[Start of section]

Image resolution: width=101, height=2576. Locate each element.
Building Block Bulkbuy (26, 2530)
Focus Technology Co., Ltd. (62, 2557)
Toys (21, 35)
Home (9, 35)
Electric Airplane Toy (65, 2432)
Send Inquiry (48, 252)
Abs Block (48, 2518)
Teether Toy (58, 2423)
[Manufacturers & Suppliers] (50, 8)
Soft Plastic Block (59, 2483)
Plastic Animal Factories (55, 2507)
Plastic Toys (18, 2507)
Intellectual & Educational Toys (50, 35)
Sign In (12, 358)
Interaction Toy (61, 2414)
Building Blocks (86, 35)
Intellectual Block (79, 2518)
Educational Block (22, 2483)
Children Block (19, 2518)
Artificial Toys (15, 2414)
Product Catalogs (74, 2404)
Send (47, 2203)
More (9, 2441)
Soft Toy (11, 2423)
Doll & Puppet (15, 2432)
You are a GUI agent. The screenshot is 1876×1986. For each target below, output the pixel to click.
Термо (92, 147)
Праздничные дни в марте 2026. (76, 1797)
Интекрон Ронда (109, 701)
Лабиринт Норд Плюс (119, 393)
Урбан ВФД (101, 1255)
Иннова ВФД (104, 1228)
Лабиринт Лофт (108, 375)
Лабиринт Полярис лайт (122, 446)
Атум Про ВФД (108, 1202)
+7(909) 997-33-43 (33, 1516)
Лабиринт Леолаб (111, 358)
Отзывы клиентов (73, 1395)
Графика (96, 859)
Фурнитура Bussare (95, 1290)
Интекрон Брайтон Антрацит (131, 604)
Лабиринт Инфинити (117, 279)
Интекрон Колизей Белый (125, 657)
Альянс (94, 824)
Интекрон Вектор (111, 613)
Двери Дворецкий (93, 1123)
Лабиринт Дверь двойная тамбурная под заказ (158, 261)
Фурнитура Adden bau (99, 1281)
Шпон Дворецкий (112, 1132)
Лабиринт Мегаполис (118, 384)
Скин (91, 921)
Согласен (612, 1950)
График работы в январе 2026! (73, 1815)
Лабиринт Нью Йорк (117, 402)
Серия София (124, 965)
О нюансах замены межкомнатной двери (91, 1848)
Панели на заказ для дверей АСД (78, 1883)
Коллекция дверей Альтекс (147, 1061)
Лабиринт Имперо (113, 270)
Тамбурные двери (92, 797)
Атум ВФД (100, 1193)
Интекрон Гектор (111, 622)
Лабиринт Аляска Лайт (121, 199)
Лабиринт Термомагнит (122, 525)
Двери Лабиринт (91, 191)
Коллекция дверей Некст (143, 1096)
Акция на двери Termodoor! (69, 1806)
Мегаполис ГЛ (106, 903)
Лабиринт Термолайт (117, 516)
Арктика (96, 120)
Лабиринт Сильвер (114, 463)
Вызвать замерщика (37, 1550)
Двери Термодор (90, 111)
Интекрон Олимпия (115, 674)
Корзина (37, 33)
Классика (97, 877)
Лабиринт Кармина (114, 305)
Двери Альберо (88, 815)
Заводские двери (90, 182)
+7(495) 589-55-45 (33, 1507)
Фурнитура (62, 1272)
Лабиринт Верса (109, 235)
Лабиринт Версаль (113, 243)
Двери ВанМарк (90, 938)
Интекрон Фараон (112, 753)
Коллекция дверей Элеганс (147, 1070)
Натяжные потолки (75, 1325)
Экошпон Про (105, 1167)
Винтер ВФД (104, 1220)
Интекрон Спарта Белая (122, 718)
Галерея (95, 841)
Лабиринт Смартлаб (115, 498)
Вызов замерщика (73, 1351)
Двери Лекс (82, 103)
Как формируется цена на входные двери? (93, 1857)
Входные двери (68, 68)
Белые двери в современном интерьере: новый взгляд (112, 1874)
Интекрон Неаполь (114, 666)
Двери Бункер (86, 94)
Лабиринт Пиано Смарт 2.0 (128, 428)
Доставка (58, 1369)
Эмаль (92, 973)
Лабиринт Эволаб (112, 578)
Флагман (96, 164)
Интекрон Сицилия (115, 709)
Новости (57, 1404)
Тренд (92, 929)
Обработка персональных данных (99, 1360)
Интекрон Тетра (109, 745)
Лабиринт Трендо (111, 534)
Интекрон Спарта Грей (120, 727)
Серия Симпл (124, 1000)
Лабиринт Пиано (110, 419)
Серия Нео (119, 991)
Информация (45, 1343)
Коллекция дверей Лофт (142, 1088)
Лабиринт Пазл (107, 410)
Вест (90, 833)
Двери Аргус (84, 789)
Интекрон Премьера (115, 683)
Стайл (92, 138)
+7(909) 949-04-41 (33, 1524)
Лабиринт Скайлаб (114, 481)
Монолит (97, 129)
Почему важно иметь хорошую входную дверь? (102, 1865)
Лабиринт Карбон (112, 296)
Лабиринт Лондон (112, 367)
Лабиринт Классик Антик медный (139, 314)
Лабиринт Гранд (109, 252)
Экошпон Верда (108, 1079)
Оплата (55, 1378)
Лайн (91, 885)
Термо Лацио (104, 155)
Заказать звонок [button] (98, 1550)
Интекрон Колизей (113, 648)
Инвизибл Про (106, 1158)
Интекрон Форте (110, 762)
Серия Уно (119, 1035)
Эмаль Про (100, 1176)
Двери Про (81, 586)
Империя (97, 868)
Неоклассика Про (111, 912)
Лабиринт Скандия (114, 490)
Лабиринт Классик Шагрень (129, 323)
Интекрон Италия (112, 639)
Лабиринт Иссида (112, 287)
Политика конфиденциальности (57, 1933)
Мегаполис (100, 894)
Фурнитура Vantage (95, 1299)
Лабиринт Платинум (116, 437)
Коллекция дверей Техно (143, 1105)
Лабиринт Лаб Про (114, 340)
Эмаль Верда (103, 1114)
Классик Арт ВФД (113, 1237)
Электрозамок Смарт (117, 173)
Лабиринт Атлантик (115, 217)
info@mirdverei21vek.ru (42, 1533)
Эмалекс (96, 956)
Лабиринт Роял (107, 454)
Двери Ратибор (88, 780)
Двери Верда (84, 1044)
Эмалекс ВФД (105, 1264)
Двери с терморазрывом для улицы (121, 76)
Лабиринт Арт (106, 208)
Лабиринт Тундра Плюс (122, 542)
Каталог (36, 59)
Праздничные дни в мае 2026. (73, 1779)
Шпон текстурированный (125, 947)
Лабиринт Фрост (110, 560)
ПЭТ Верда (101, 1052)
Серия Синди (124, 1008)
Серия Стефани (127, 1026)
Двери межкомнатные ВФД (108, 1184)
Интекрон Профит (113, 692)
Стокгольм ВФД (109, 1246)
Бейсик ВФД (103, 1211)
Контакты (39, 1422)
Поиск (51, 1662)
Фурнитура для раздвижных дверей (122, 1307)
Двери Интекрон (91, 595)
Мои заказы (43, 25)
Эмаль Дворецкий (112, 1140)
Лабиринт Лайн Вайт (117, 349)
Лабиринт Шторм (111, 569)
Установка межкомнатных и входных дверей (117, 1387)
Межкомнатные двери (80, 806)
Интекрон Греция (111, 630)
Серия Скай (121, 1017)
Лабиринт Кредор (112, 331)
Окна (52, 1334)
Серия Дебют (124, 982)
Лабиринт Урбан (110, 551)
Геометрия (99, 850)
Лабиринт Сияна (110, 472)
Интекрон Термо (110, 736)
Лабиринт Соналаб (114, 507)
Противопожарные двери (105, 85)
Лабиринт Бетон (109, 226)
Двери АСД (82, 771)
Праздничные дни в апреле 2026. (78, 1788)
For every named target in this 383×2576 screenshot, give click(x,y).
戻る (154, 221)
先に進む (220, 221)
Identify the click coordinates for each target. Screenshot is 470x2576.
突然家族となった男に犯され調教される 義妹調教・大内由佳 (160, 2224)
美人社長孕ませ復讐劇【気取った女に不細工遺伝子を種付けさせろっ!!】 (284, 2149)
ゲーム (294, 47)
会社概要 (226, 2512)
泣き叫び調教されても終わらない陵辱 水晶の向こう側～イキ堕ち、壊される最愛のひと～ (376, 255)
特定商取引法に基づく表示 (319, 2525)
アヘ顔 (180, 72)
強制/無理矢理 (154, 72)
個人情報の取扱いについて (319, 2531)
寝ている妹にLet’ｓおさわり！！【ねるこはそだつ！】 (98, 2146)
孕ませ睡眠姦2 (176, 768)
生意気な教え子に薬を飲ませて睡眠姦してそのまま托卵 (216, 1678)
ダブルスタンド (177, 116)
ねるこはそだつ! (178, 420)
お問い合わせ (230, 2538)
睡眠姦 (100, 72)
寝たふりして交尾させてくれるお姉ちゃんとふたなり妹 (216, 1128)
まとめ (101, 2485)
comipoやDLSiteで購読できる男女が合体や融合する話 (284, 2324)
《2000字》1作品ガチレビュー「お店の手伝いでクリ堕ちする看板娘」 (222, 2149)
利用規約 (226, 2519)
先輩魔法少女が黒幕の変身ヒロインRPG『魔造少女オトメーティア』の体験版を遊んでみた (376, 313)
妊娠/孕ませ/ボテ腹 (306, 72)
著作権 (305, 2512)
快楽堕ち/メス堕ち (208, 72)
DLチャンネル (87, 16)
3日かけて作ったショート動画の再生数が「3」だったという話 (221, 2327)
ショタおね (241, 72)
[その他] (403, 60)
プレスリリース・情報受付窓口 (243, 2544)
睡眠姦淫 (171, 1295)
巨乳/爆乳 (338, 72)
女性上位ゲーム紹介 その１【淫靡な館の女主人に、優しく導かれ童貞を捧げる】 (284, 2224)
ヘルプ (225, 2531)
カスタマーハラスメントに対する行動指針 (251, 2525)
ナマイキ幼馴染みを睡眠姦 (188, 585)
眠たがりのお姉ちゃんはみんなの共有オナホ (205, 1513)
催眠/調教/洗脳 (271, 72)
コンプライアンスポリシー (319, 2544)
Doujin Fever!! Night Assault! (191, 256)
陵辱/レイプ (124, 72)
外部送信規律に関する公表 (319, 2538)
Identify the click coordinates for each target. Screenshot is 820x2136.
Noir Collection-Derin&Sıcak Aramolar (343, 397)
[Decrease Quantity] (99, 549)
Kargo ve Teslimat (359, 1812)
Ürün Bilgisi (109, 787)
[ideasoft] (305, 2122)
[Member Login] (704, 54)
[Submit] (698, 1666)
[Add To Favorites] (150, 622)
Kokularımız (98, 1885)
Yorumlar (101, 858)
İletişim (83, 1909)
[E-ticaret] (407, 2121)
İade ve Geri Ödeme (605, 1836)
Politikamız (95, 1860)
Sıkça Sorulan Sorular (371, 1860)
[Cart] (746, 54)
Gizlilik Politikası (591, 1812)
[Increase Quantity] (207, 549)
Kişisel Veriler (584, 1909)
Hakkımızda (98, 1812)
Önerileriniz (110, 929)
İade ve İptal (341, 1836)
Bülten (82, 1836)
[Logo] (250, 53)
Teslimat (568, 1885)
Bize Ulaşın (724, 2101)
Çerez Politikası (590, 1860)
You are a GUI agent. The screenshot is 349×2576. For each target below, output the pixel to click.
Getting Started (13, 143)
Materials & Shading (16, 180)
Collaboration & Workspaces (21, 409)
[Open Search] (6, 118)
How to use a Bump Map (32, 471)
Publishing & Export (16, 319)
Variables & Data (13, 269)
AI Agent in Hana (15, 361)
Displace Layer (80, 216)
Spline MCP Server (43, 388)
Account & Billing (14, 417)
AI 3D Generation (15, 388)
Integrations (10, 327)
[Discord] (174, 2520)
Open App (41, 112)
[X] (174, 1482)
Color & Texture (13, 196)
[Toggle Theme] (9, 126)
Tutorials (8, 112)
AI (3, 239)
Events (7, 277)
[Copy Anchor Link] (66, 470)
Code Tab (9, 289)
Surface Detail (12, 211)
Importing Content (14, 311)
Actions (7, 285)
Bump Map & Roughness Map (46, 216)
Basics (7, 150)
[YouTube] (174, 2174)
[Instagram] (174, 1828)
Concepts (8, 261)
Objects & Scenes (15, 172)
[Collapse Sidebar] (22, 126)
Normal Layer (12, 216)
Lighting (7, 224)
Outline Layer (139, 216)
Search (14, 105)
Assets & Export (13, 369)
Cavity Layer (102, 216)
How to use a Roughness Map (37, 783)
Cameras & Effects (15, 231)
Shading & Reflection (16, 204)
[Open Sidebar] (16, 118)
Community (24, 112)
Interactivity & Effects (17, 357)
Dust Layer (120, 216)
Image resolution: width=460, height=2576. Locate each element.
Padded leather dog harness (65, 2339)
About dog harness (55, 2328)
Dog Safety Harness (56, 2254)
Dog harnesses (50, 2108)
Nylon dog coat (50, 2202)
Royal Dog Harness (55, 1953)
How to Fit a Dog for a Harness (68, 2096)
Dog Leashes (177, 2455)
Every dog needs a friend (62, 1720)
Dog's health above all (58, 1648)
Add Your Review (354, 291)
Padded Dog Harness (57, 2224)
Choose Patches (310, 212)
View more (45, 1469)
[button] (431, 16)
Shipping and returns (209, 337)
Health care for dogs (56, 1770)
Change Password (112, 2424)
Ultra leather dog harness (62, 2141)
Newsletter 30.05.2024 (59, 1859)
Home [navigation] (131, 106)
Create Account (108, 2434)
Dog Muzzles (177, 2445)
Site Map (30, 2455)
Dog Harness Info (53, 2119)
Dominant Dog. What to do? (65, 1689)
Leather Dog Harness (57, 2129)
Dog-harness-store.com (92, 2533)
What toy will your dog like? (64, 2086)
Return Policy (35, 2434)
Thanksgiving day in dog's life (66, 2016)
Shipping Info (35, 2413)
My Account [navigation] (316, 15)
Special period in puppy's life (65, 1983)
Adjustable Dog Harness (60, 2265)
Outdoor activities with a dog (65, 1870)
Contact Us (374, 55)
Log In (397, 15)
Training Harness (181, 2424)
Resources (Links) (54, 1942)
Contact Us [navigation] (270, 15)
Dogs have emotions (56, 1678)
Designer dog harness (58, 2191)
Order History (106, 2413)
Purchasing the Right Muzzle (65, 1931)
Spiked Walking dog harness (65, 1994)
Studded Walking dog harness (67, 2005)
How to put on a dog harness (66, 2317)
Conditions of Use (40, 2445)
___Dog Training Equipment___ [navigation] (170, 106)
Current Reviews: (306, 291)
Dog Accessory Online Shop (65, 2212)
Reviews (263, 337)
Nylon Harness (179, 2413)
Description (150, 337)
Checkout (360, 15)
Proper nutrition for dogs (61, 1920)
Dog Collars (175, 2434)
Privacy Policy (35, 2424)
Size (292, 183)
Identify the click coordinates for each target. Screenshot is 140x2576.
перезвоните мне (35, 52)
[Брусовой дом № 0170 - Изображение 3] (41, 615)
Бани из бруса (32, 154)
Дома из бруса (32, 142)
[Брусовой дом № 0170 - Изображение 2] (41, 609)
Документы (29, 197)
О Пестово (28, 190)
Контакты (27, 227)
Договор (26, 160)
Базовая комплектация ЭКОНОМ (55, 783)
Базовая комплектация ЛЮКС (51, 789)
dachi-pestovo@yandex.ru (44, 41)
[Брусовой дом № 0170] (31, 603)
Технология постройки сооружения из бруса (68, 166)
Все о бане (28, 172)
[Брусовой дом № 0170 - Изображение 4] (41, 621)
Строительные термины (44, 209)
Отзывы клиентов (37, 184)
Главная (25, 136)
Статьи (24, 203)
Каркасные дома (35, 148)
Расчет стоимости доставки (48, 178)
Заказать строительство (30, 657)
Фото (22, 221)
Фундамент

[End of section]

▶ _EXERCISE BRIEF_: What you return should be exactly the lines above, starting at the one with "Шпон текстурированный (125, 947)" and ending at the one with "Контакты (39, 1422)", and nothing else.

▶ _RESPONSE_:
Шпон текстурированный (125, 947)
Лабиринт Фрост (110, 560)
ПЭТ Верда (101, 1052)
Серия Синди (124, 1008)
Серия Стефани (127, 1026)
Двери межкомнатные ВФД (108, 1184)
Интекрон Профит (113, 692)
Стокгольм ВФД (109, 1246)
Бейсик ВФД (103, 1211)
Контакты (39, 1422)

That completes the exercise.